The present study assessed the knowledge of GPs about different aspects of thyroid function and disorders during pregnancy, including the definition, pathophysiology, prevalence, diagnosis, complications, and treatment. By using a 20-item questionnaire, we found that over 70% of GPs lacked adequate knowledge in relation to thyroid disorders during pregnancy. The lowest scores were related to iodine requirements and complications of thyroid disorders during pregnancy, whereas the highest scores were related to diagnosis.
Moreover, our findings revealed that educational courses, such as CME programs, have significant effects on the knowledge of GPs in relation to thyroid disorders during pregnancy, especially diagnosis and treatment. Therefore, it seems that CME programs may have considerable impacts on knowledge about different aspects of thyroid function and disorders in pregnancy.
The available data on routine clinical diagnosis and management of thyroid disorders, particularly hypothyroidism and hyperthyroidism during pregnancy, have revealed great variations in daily practice of European (
15,
16) and Asian (
12,
13) physicians, mostly internists and endocrinologists. Furthermore, findings of these studies reflect no adherence to guidelines published by international associations (
6).
Rinaldi et al. in a survey of knowledge regarding thyroid disorders during pregnancy among endocrinologists, obstetricians, gynecologists, internists, and family physicians (n = 99), used a 16-item questionnaire, addressing the following topics: hypothyroidism and Graves’ disease during pregnancy, postpartum thyroiditis, thyroid antibodies, and decreased neonatal IQ due to maternal thyroid problems. They found a suboptimal level of knowledge regarding thyroid diseases during pregnancy among physicians.
In the mentioned study, endocrinologists showed the highest rate of correct response, and the mean general scores were similar among internists and family practitioners. Moreover, medical specialty, years of training, confidence, and management of pregnant women with thyroid diseases were all independently related to the general scores.
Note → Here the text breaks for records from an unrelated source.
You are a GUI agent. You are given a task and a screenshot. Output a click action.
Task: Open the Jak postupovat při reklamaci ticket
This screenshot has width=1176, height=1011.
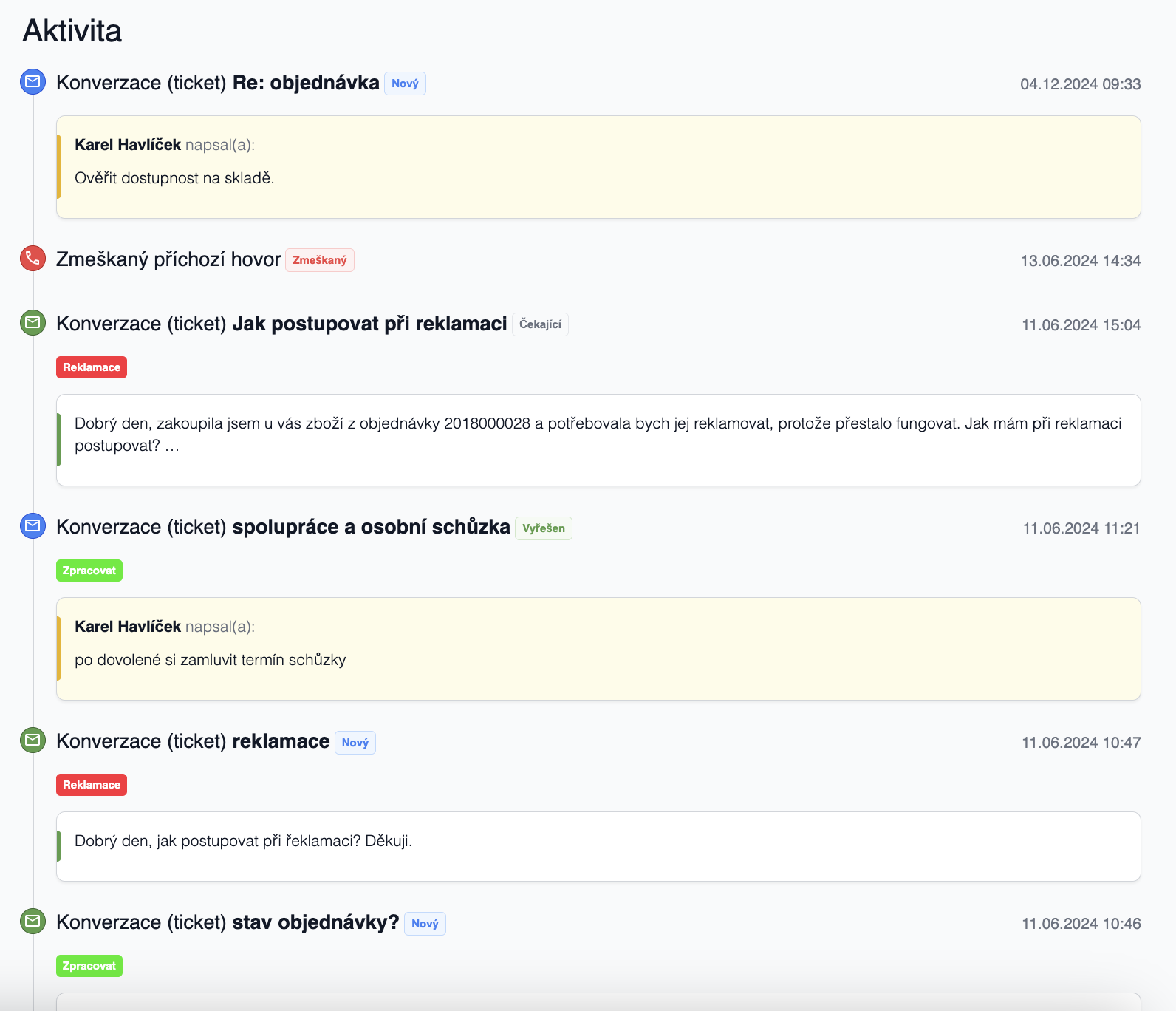point(369,324)
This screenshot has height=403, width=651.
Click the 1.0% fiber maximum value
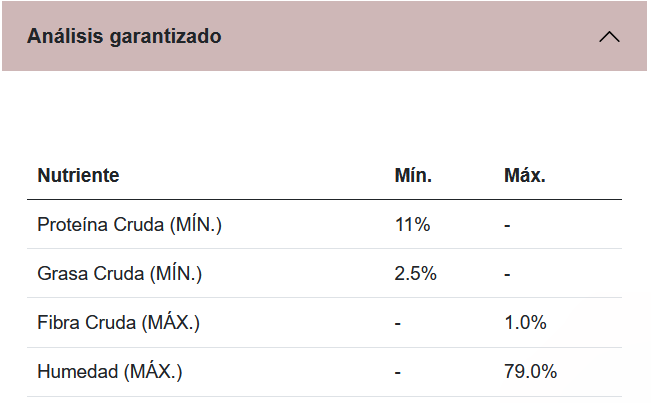(x=525, y=323)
The authors concluded that comprehensive educational programs for physicians are needed to improve the knowledge of clinicians regarding thyroid disorders during pregnancy (
17).
Furthermore, Kut et al. in a survey of 322 clinicians from different disciplines (including 107 family physicians) reported that physicians had insufficient and erroneous knowledge about thyroid disorders during pregnancy. In this study, 73.1% of endocrinologists, 32.7% of family physicians, and 17.8% of obstetricians had accurate knowledge regarding TSH levels during pregnancy. Moreover, 67.1% of physicians believed that iodine supplementation is unnecessary for pregnant women (
18).
Additionally, Azizi et al. conducted a survey on 76 endocrinologists and 33 internists and general practitioners from 6 East-Asian countries to assess and compare the practice of physicians in the screening and management of thyroid diseases during pregnancy. The findings indicated great variations in the clinical screening and management of thyroid disorders during pregnancy. They also observed that many clinicians, particularly GPs, did not adhere to clinical guidelines in the treatment of thyroid disorders (
19).
To the best of our knowledge, the present study is the first to assess the knowledge of Iranian GPs regarding thyroid function and disorders during pregnancy. Use of a validated and modified questionnaire was another strength of this study. Some limitations should be also considered in the interpretation of our findings. First, the questionnaire comprised of only 20 multiple-choice questions that may not be sufficient to cover all aspects of different fields of knowledge. Selection bias might have occurred with regard to GP recruitment and questionnaire completion. Moreover, the number of participants was relatively low, and the participants were not representative of the medical community; also, there was no control group (e.g., specialists) for comparison.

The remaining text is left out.